Голубая спецовка (Чаула) - страница 58

На мелких фабриках все было по-другому, не так монотонно, серо и уныло, как здесь, где приходится делать тысячу одинаковых деталей. Там при сборке станка все операции выполняешь сам, от начала до конца, режешь, строгаешь, обтачиваешь, отпиливаешь, собираешь, мастеришь инструменты или привариваешь к ним накладки из сверхпрочных сплавов.


РА-БО-ТАТЬ. Они хотят, чтобы я ползал на карачках. Я, может, и поползу. Но тогда пусть боссы хоть немного поинтересуются мною, моими детьми, женой, нашим здоровьем, а то они лишь швыряют мне гроши и умывают руки. Человек возвращается домой и будто попадает в паутину. Проблем тысячи.

Сегодня вечером, в самом конце телевизионного журнала, после потока новостей со всех фронтов (скандалы, убийства, ограбления, изнасилования, падение лиры, повышение цен…) наступает очередь завершающего удара: появляется всем известная тупорылая башка на спортивных плечах и демонстрирует последние газеты с заголовками на полстраницы: «РИВЕРА УСТАЛ!», «РИВЕРА УХОДИТ!», «РИВЕРА ПОКИДАЕТ СПОРТ!».

Вот она, самая настоящая национальная трагедия. Падение лиры, чудовищные скандалы, закрытие фабрик — все ничто перед Риверой, который собрался покинуть спорт. А я так думаю: чем скорей уберется куда подальше Ривера вместе с такими же, как он, бездельниками, тем лучше. Хоть бы вообще их не было, паразитов. Что мне Ривера и вся миланская команда, арбитры и эти сукины дети спортивные журналисты, которые по окончании телевизионных новостей, где говорится о подлинных человеческих трагедиях, сообщают нам: Ривера, мол, закапризничал, и делают это с такими похоронными физиономиями, будто объявляют о конце света. Уходит, ну и пускай катится. Он себе играет, делает деньги, и девицы от него сходят с ума. А мы, рабочие, вкалываем, по-настоящему отдаем концы у станков, и на нас никто смотреть не хочет.

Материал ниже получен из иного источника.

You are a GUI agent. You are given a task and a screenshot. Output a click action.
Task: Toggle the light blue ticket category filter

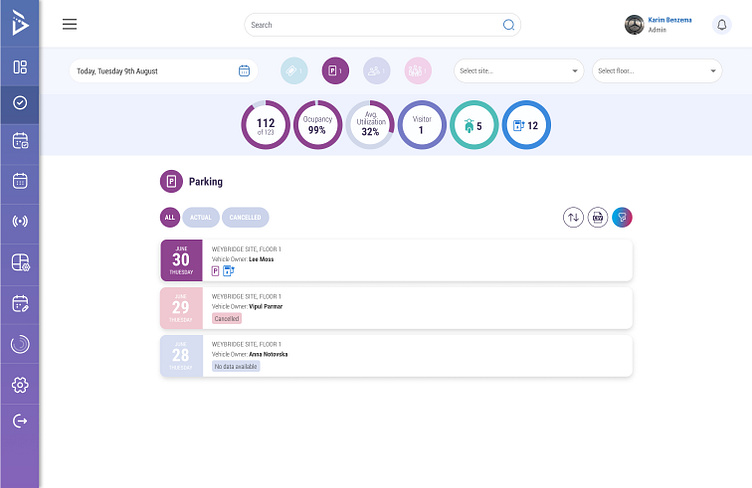(294, 71)
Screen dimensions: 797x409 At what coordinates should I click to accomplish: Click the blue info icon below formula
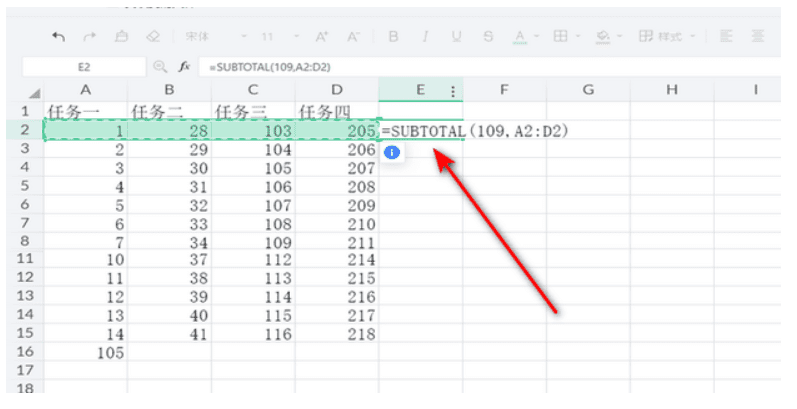(x=393, y=152)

Тем более девушки. Собственные жены и те нас едва переносят, ведь мы раньше времени впадаем в детство.


Ищем в старой части Модуньо помещение, пригодное для собраний. Возле какой-то двери на верхотуре лестниц и переходов читаем объявление о сдаче в аренду. Спрашиваем у женщины, видно собравшейся делать домашнюю лапшу, чья это комната. Она говорит, что хозяин такой-то и он (как и следовало ожидать) в Америке. Ключи у нее. Женщина отпирает замок. Перед нами старая, неубранная комната, вся в пыли, источенный жучком стол, замызганный белый буфет, рваная обивка на диване. Женщина нараспев сообщает: тут проживала целая семья — муж с женой и одиннадцать детей. Одиннадцать. Какие ж они все были грязные, уж такие грязные, страх какие грязные. Маленькие спали в ящиках шкафа. Даже стульев у них не было. Я сама своими глазами видела, как детишки ловили на стенах мух и ели.